DIRECTION
Copy every line of the records that contains the string "what". Treat uppercase and lowercase letters as distinct when matching.

LISTED ENTRIES
****************************************

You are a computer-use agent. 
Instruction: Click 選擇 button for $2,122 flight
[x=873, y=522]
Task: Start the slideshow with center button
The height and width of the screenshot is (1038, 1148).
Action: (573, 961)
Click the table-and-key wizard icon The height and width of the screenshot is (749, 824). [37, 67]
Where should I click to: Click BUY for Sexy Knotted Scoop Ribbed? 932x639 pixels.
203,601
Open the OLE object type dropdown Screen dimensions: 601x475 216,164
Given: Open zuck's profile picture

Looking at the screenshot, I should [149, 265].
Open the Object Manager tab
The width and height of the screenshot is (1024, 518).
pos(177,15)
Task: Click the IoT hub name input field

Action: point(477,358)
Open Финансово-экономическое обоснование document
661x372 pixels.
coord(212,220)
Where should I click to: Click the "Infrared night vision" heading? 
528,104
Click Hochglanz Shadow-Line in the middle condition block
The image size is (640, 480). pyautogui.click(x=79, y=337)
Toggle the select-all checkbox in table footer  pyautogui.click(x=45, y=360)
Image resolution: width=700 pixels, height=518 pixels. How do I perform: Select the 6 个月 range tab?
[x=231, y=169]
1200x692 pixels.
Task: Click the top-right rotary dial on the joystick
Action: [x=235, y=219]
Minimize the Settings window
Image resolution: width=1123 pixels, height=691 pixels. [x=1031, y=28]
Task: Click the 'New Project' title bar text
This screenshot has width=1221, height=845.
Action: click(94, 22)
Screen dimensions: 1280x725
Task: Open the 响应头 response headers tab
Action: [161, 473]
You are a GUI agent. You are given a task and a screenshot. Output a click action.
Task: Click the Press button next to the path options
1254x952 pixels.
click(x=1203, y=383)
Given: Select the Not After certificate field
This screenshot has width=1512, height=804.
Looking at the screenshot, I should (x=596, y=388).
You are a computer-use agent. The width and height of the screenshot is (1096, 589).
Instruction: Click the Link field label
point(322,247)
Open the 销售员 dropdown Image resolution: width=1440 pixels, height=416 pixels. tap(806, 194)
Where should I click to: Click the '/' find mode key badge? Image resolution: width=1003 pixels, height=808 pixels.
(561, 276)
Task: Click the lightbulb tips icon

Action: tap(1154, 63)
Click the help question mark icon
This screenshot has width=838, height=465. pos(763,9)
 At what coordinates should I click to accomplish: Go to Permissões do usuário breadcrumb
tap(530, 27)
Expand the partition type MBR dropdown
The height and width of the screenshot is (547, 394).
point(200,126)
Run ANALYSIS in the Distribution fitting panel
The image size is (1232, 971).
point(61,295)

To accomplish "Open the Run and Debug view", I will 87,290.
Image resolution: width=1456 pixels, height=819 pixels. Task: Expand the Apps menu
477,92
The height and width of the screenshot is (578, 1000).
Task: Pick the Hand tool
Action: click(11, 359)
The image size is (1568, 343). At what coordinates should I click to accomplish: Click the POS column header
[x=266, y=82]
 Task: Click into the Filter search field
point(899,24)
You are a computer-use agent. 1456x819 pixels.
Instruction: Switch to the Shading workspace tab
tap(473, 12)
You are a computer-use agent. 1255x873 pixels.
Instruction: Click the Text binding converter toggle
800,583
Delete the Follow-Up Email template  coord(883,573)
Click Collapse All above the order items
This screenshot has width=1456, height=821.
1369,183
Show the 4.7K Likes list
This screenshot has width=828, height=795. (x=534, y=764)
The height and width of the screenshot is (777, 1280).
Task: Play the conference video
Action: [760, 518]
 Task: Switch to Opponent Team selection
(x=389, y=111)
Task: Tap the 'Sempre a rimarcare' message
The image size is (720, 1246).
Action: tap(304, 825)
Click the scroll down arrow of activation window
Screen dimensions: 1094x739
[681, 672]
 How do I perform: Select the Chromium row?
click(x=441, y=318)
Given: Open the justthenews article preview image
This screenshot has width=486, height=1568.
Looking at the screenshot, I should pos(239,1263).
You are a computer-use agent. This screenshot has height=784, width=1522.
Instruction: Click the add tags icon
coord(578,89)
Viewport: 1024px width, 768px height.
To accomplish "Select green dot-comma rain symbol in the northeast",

****************************************

COMPLETED EXERCISE
 At what coordinates should I click to accomplish: Go to Permissões do usuário breadcrumb
The image size is (1568, 343). At what coordinates should I click to accomplish: Click the POS column header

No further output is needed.